Cask is the new craft

It’s back to the future for cask beer, the ‘craft’ movement has always mined our brewing heritage for inspiration and now it’s the turn of cask beer to be rediscovered.

It’s back to the future for cask beer, the ‘craft’ movement has always mined our brewing heritage for inspiration and now it’s the turn of cask beer to be rediscovered.

Craft beer drinkers seem to have an insatiable appetite for new flavours and styles. The repertoire of beers on offer appears to be inexorable and yet the traditionalists have largely ignored this and stuck to the same old brews, as if they have not been invited to the party. Which is ironic if you bear in mind that craft’s most popular beer style, India Pale Ale, was first brewed almost two centuries ago – before the invention of keg as we know it.

The lament of those traditionalists has always been about the woes of cask and how craft keg reigns supreme. This differentiation is a misconception and the reality is that any brewer can play in the craft sector, it’s all about positioning – forget the ‘grandma dancing’ scenario.

The current dilemma is exemplified on visits to this year’s GBBF and LCBF. The former, with an age profile upwards of 45 and the champion of all things cask, was happily serving ‘live craft’ keg beers. For LCBF, with an age profile largely under 45 and the exponents of all things craft, cask was also readily available. In both cases, for the large part, no one seemed to notice or differentiate between the two dispense formats. In fact, the reality is that the majority of drinkers, especially the younger generation, do not appreciate the difference between keg and cask – neither do they care, they are just there for the beer.
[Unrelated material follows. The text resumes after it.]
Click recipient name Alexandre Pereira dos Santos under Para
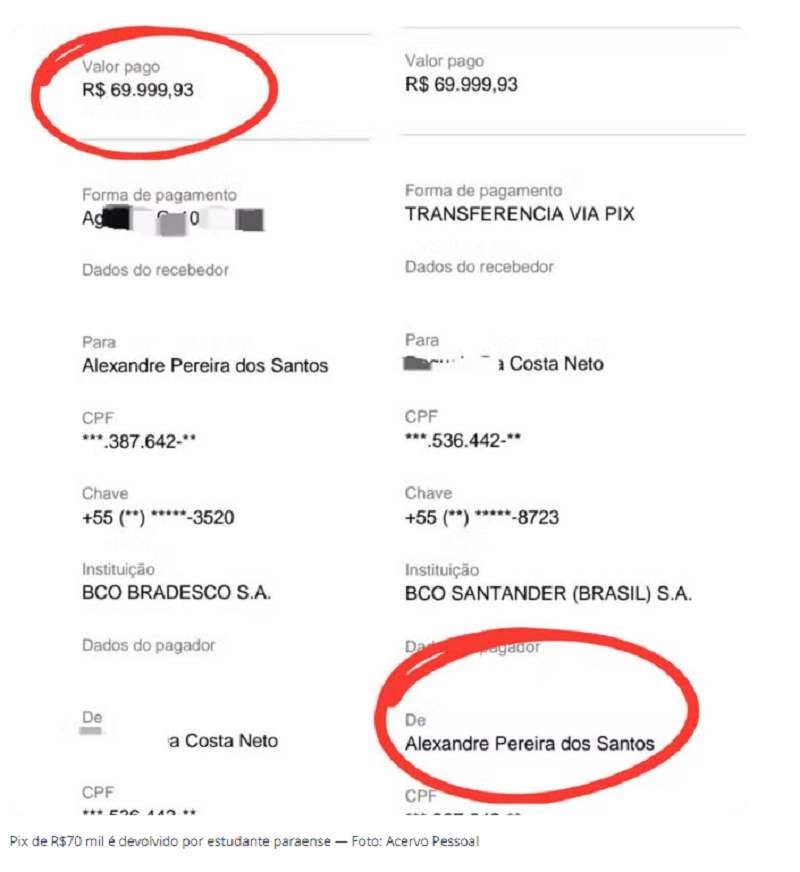The image size is (800, 872). click(x=205, y=365)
Cask has as much potential relevance to craft drinkers as it does for the old-school traditionalists – brewers such as Verdant, Deya and Cloudwater (to name but a few) are proof that cask, in the right style and presentation, can appeal to a contemporary audience. Even the American craft brewers (who ‘invented’ craft beer) would love to brew cask beer, if only the bars over there were set up to serve it…

From a brand strategy perspective it is all about market segmentation and targeting, which ultimately is about the type of venue where the beer is available and the profile of the consumers it attracts – the more traditional versus the contemporary. In the world of FMCG (Fast Moving Consumer Goods) we talk about category cues and semiotics – for the on-trade craft beer and traditional cask ale form their own separate categories and each has its individual language of communication and market appeal. If you saw Timothy Taylor and Dark Star on the same bar, you would have a different expectation of each beer. It’s all about being fit for market and for brewers there is every reason for them to brew contemporary, craft cask beers alongside more traditional ales, as long as they are on market.

Cask needs to lay claim to its rightful place in the world of craft beer, it already has a foothold and the opportunity is there for the taking. It’s time to embrace the moment, if you haven’t done so already, grab those hops and other flavour ingredients and brew some shout out cask IPAs (there are over 20 different styles of IPA out there, and counting…) or whatever else takes your fancy. Just make sure you get the branding right.